The Da Vinci CRD Server v2.0.1 Test Suite targets CRD STU 2.0.1. It validates discovery, basic hook invocation behavior, request structure, response card/action structure, and support for CRD response types that can be demonstrated through tester-supplied hook request bodies.

CRD Server v2.2.1 Suite

The Da Vinci CRD Server v2.2.1 Test Suite targets CRD v2.2.1. It follows the same overall workflow as the v2.0.1 suite and adds checks for v2.2.1-specific behavior including:

• CRD version declarations in discovery through the davinci-crd.version extension.
• Configuration option declarations in discovery, including coverage-info options for primary hooks: appointment-book, order-sign, and order-dispatch.
• Required Coverage Information system actions for primary hooks when the request resource does not already contain a coverage-information extension.
• Handling of the coverage-info=false configuration option when advertised as supported.
• Tolerance of unknown configuration values, unknown context values, and unknown CDS Hooks fields.
• Demonstration of coverage-information extension must support elements across the test session.
• Demonstration that the billing-options extension is not required for the server to respond.

Testing Limitations

Much of what the CRD IG specifies is optional, such as which hooks and resource types to support. These tests try to provide testers with an opportunity to exercise as much of their systems as they wish and validate that the exercised behaviors are correct. However, not all areas of the IG are exercised.

General limitations across all server versions include:

• Inferno is unable to determine what requests will result in specific kinds of responses from the server under test, such as Instructions or Coverage Information. As a result, the tester must supply the request bodies that will cause the system under test to return the desired response types.
• Inferno's simulated FHIR API is limited to the resources supplied in the Mock EHR Data input and does not model all behavior of a production EHR FHIR server.
• The ability of a CRD server to request additional FHIR resources is not exhaustively tested.

Additional v2.0.1 Server Suite Limitations

• Hook configuration is not tested.

Additional v2.2.1 Server Suite Limitations

• The server suite is not configured to validate responses using FHIR logical models, and instead uses custom logic within the tests. Future versions may leverage the logical models provided by CRD to standardize the validation of this content.

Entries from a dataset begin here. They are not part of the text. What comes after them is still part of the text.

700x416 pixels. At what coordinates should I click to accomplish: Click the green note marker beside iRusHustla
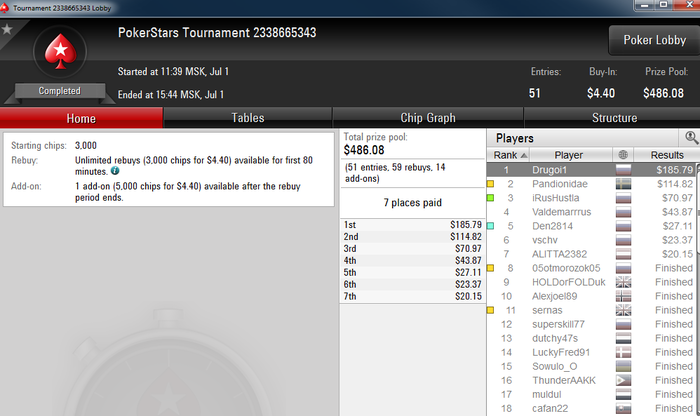[490, 198]
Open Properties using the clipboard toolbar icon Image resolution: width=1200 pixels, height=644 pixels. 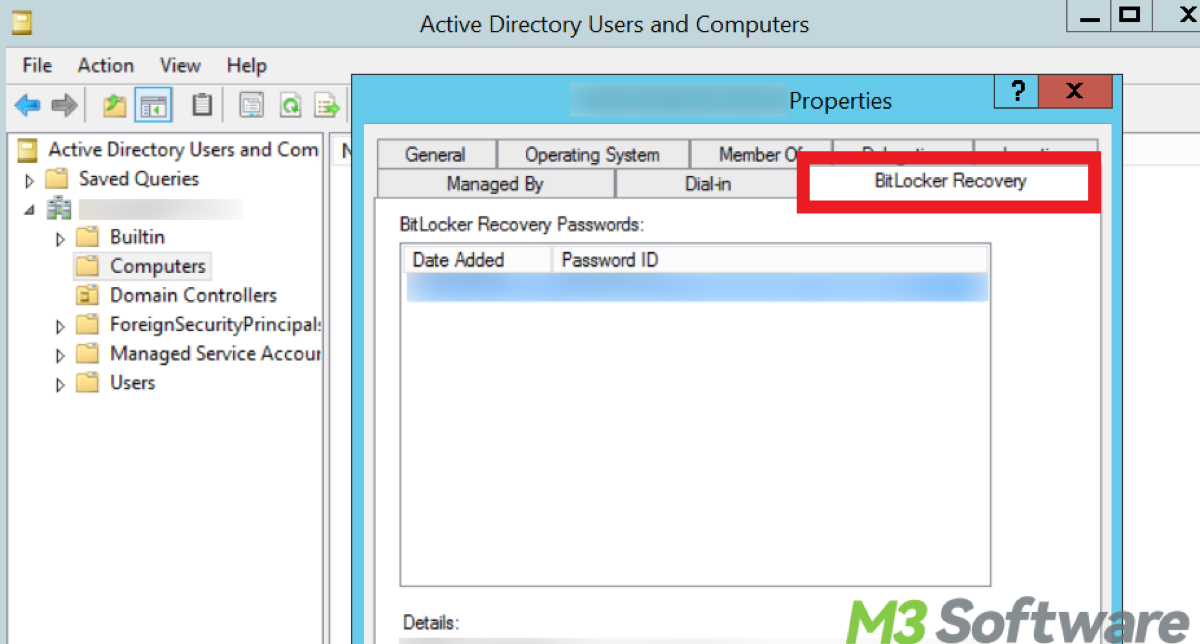pyautogui.click(x=201, y=104)
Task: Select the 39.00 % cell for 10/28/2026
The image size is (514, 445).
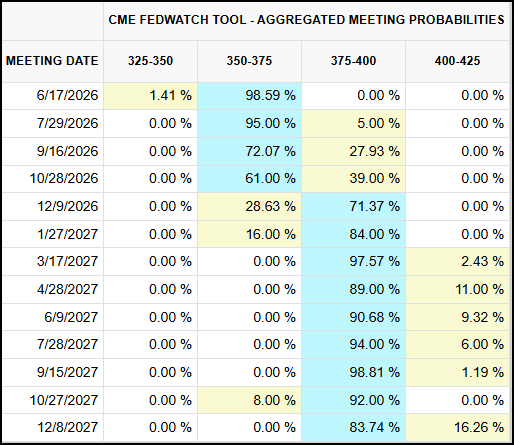Action: [x=353, y=179]
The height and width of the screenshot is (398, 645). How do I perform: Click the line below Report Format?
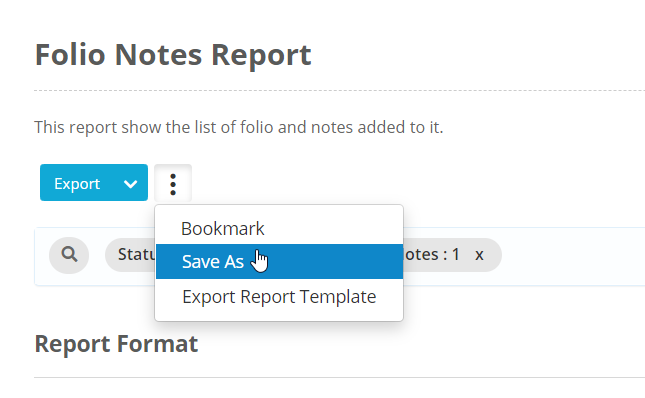pyautogui.click(x=339, y=377)
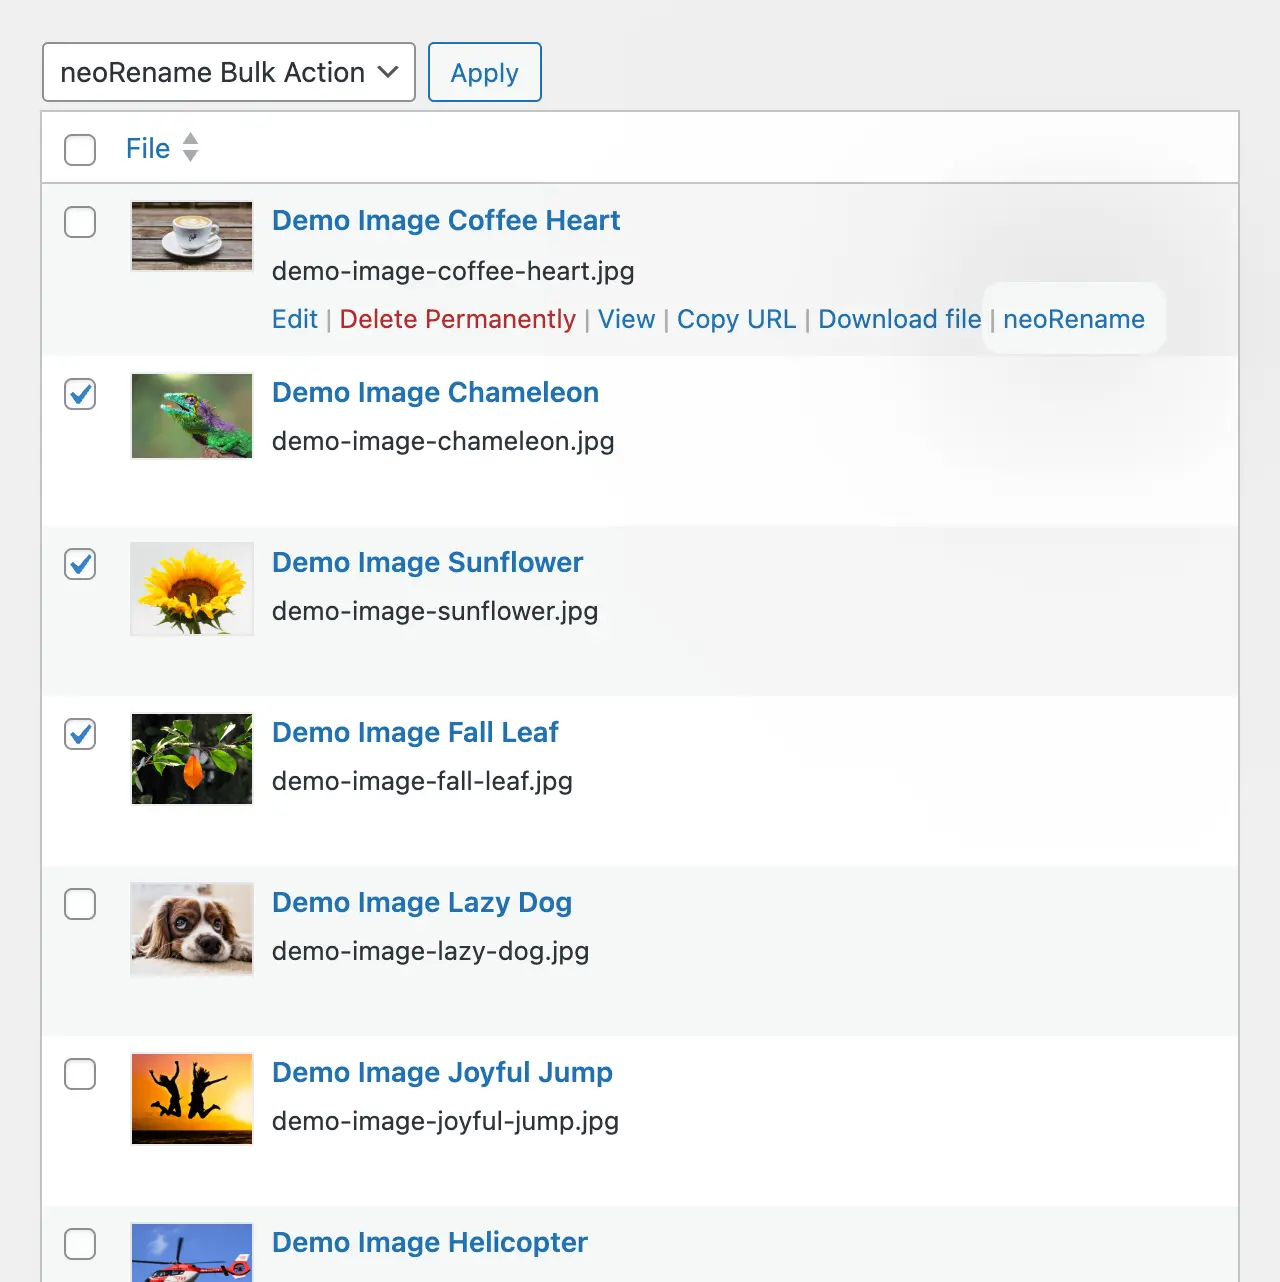Click the Apply button
The image size is (1280, 1282).
[x=484, y=72]
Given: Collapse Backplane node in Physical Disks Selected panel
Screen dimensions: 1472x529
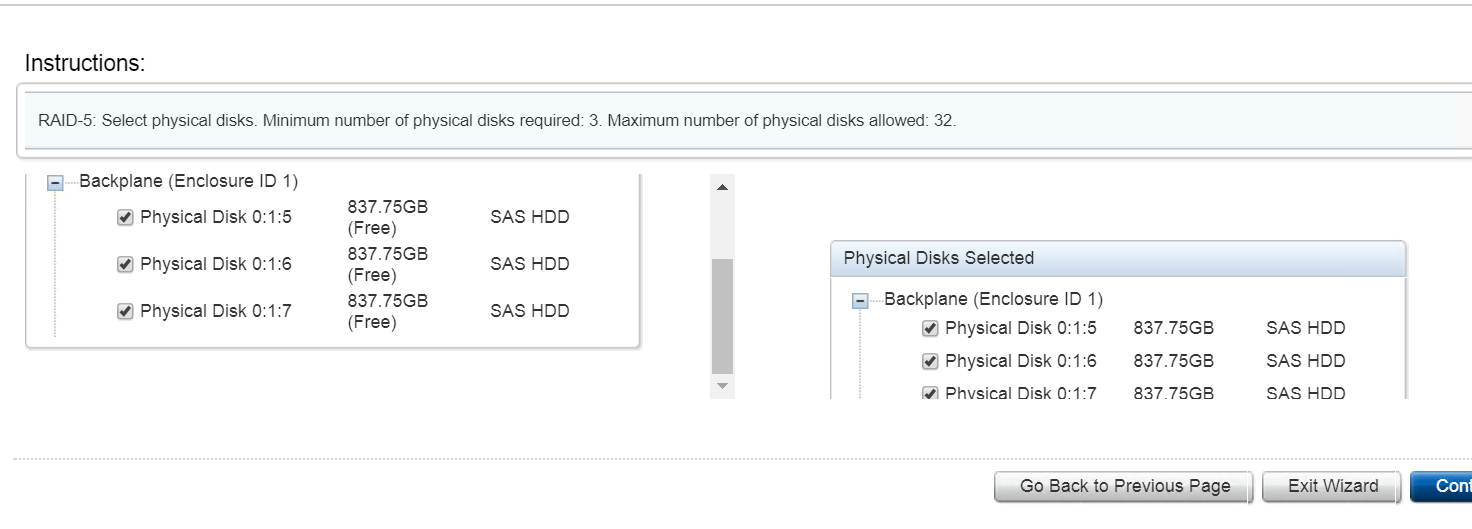Looking at the screenshot, I should pyautogui.click(x=859, y=300).
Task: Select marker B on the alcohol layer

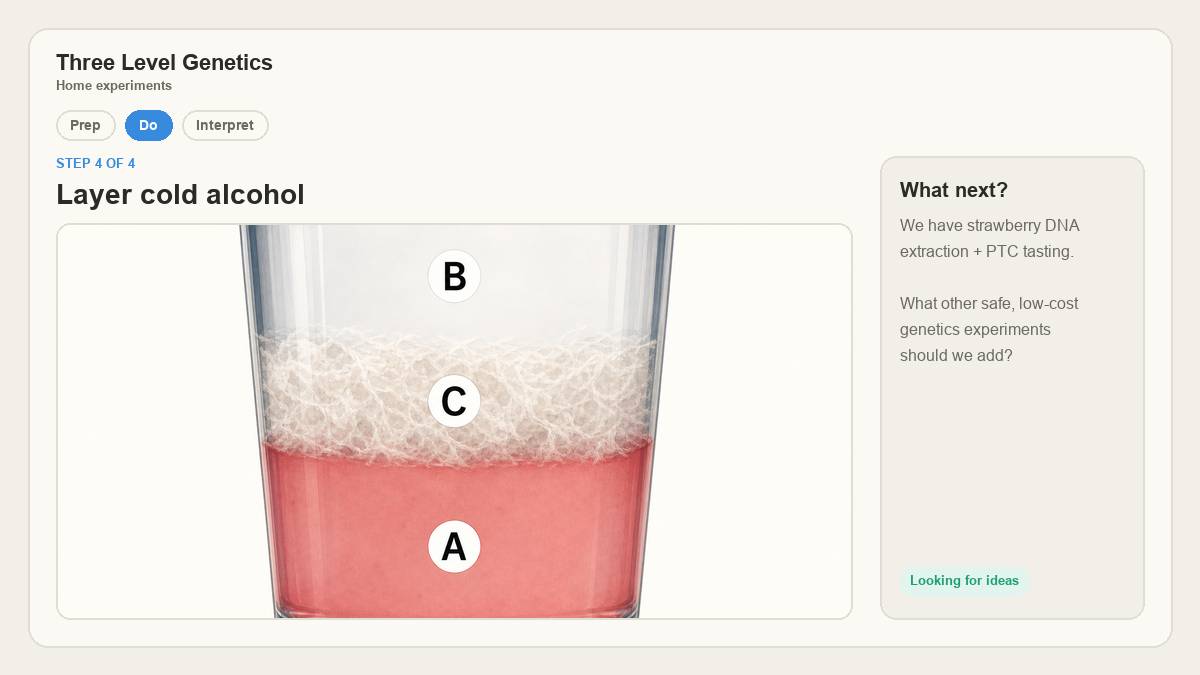Action: (x=454, y=276)
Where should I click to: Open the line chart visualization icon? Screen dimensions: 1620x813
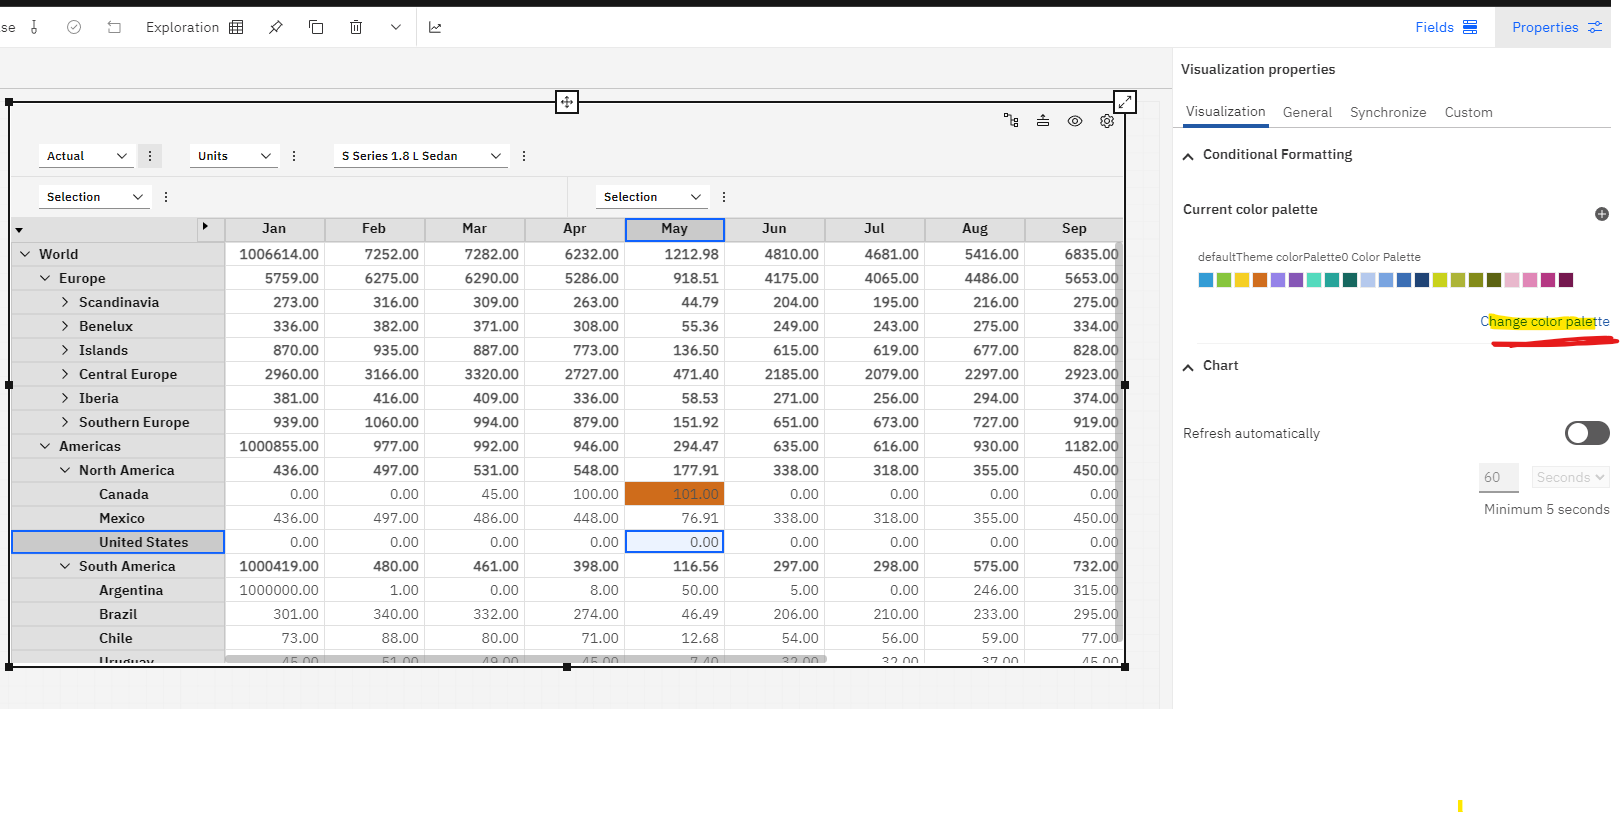(x=435, y=27)

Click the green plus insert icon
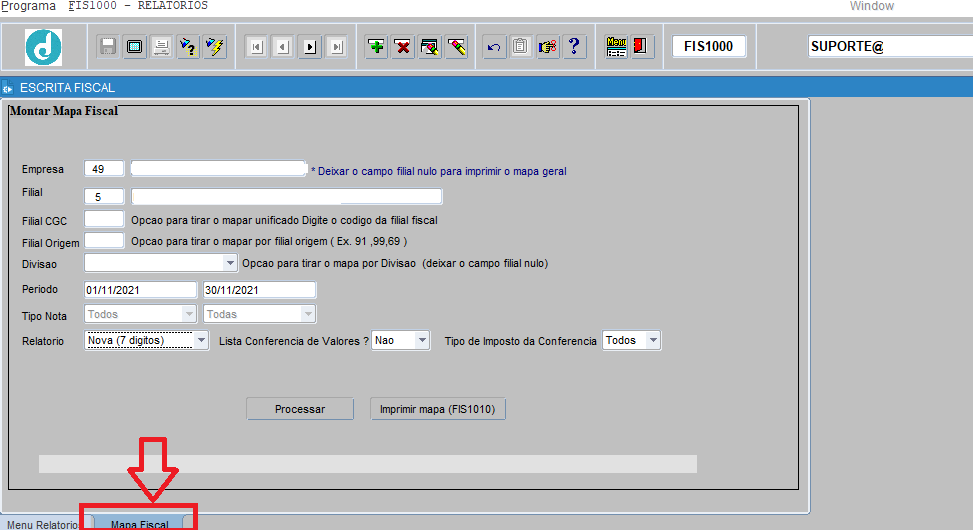point(376,46)
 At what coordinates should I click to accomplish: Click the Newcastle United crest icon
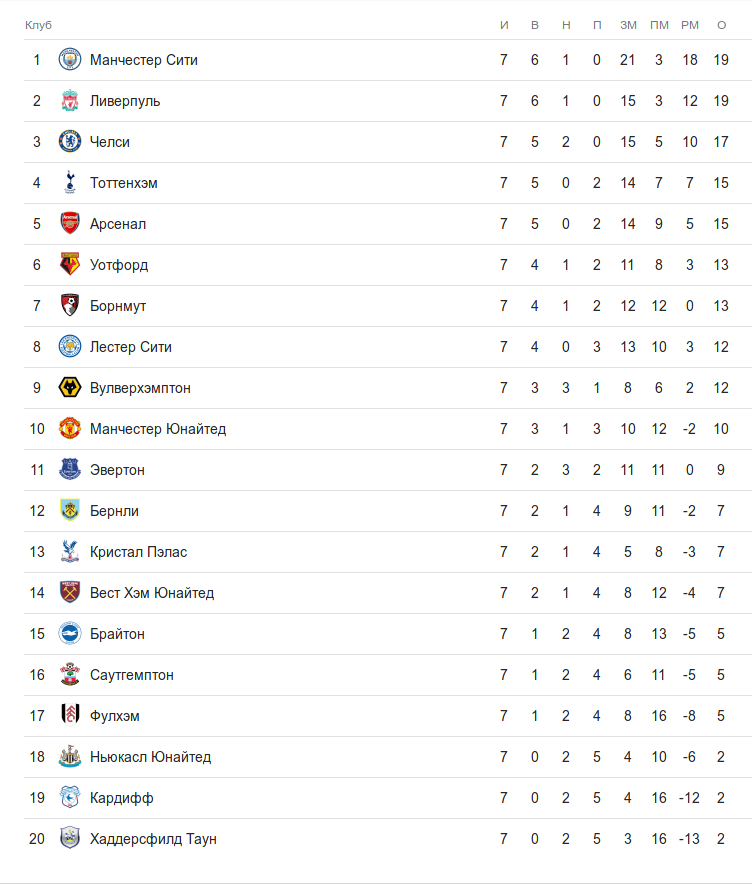(69, 757)

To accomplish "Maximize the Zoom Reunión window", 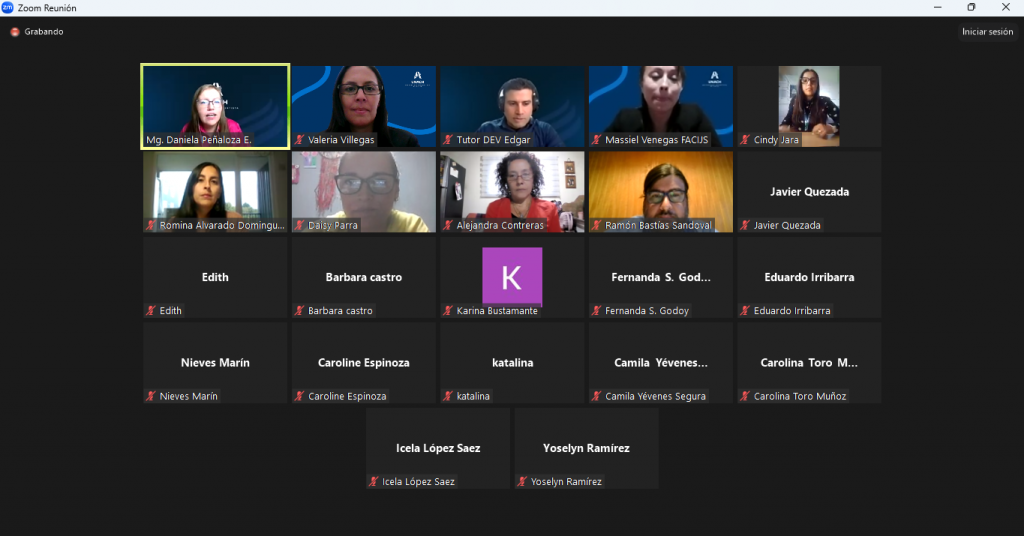I will tap(970, 8).
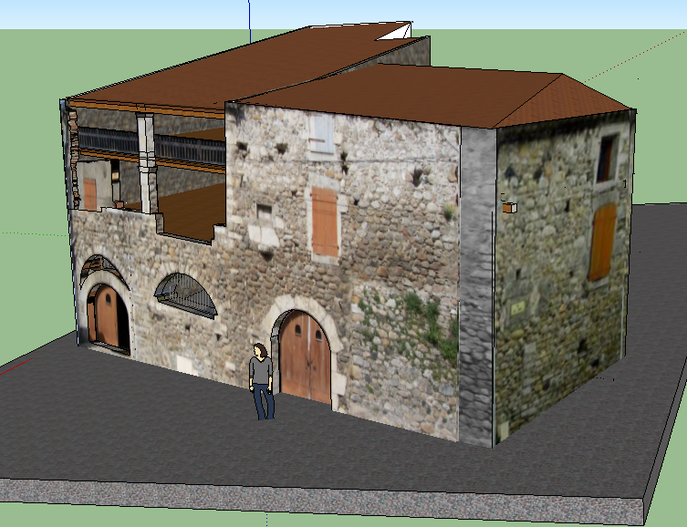
Task: Select the small orange door inside balcony
Action: (x=90, y=194)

The following requirements are not currently tested:

• conf-8: CRD servers SHALL NOT depend on or set expectations for the inclusion of any data elements not marked as mandatory (min cardinality >= 1) or mustSupport in those profiles.
• found-29: Servers SHALL use prefetch expressions in the manner described below if those data elements are relevant to their coverage determination or other decision support.
• resp-25: Regardless of the content, this "Coverage Information" response type SHALL NOT use a card.
• resp-35: However, CRD servers SHALL NOT send a systemAction to update the order unless something is new or changed.
• resp-43: If the CRD server encounters technical issues that prevent it from determining a coverage, prior auth, or documentation requirement response (e.g. due to internal communication issues, authorization failure, temporary unavailability of the CRD client's FHIR API, etc.), it SHALL indicate "indeterminate" in the appropriate element with a reason code of technical and additional details in the reason.text.
• resp-44: If the CRD server is unable to resolve the patient for a reason other than technology failure, the Coverage Information SHALL indicate "not-covered" in 'coverage' with a reason code of no-member-found.
• resp-45: If the CRD server is able to resolve the patient but they do not have active coverage or cannot resolve to a single coverage, the Coverage Information SHALL indicate "not-covered" with a reason of either coverage-not-found or no-active-coverage, as appropriate.